## WHAT NEEDS TO BE DONE
No pictures, no extra lines: copy exactly from the line with "Task: Select the" through the end of the entries.

## RECORD SET
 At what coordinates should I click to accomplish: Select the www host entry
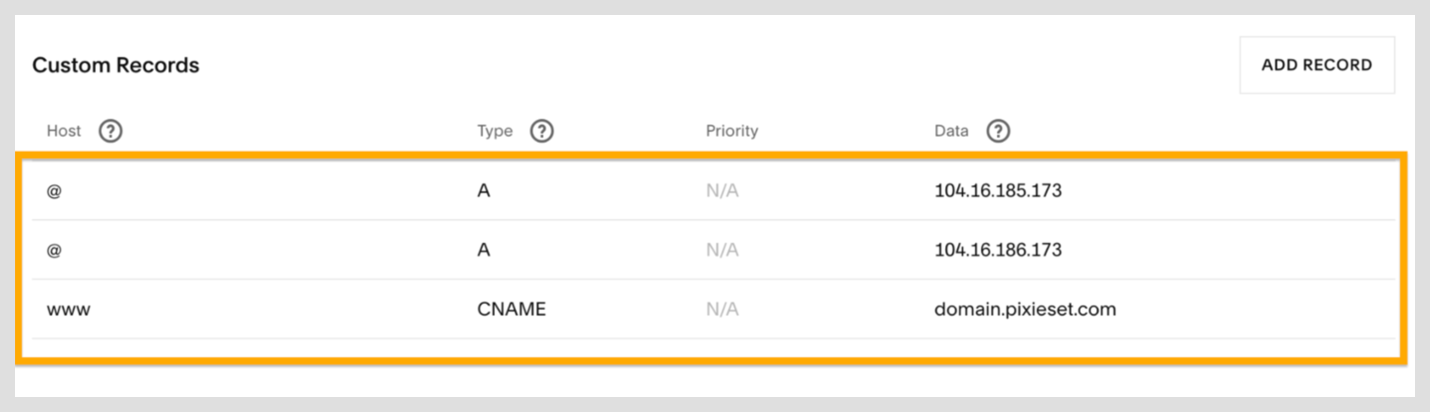68,310
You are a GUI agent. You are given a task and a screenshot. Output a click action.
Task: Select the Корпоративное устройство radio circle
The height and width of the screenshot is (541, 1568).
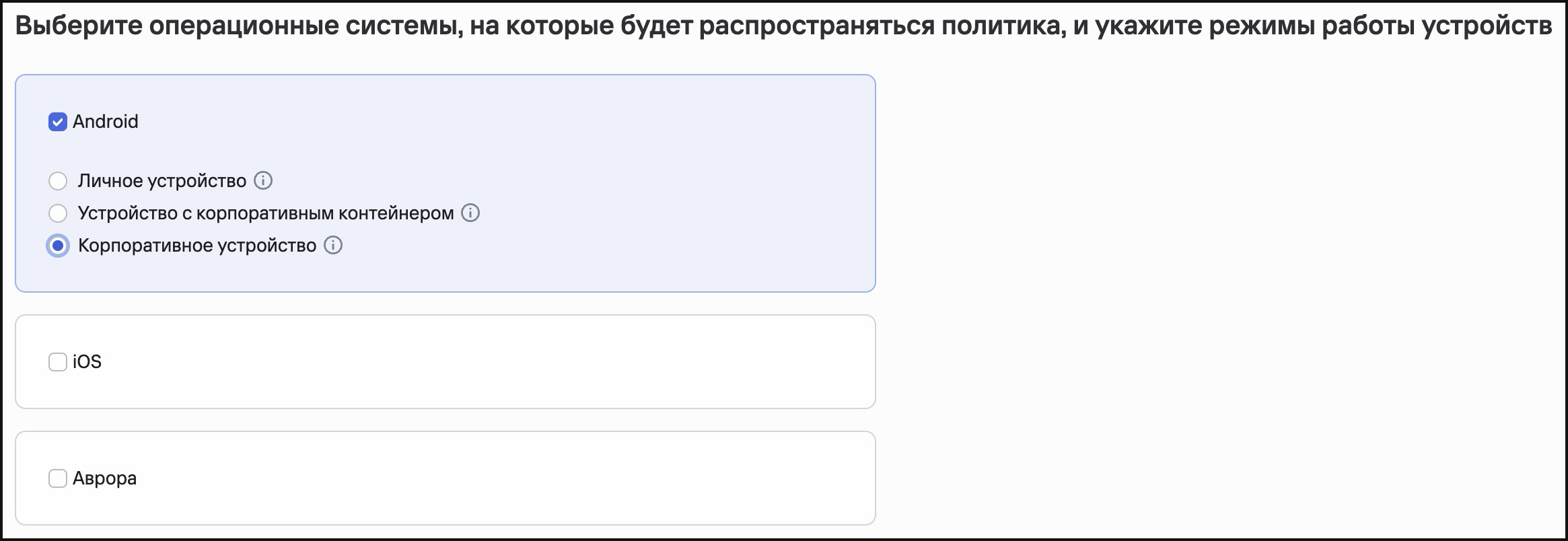coord(58,246)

## ANSWER BOX
Task: Select the Корпоративное устройство radio circle
The height and width of the screenshot is (541, 1568).
coord(58,246)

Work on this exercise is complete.